Content starts

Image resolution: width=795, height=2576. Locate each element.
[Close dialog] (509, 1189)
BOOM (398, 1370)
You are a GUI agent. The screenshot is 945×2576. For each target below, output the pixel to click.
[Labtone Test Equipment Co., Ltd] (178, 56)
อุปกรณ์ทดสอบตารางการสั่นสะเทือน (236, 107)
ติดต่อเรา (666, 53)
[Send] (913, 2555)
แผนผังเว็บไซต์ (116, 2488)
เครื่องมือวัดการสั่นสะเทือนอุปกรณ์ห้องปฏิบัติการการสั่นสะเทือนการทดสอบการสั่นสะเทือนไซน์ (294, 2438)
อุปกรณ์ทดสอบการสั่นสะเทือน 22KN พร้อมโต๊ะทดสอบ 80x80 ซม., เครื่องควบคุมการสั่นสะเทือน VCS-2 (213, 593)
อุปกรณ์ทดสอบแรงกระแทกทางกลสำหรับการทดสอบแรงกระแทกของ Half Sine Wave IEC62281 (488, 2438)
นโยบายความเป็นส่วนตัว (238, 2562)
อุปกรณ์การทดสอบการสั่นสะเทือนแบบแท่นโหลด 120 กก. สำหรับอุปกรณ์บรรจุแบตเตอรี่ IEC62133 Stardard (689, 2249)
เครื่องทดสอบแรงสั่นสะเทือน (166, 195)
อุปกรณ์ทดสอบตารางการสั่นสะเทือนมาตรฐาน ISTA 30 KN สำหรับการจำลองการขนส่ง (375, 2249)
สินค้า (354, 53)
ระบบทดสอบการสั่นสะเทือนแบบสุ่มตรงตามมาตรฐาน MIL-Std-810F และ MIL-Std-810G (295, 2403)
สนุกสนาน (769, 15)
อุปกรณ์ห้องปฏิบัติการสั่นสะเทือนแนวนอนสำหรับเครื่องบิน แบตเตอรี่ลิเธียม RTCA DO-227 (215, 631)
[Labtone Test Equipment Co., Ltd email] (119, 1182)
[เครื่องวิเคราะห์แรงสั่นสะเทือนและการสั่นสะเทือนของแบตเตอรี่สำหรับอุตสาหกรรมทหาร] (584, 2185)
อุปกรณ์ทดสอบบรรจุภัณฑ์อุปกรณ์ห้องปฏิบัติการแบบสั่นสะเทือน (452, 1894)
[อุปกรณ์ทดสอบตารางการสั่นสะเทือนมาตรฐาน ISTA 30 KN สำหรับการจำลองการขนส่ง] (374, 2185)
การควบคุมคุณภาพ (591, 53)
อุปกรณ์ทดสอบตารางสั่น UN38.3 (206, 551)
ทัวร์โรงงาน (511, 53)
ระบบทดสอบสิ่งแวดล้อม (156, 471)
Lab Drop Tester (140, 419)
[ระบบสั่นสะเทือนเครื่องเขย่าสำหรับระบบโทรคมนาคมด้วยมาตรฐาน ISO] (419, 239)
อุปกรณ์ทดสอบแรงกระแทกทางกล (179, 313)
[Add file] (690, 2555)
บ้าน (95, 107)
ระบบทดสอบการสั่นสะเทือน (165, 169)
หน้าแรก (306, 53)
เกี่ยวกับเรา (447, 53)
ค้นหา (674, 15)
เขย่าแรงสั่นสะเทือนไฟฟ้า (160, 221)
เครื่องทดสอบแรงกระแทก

Content ends

## Exercise requirements
Pick out each line above that includes "ระบบทดสอบการส" and show it.

## Solution below
ระบบทดสอบการสั่นสะเทือนแบบสุ่มตรงตามมาตรฐาน MIL-Std-810F และ MIL-Std-810G (295, 2403)
ระบบทดสอบการสั่นสะเทือน (165, 169)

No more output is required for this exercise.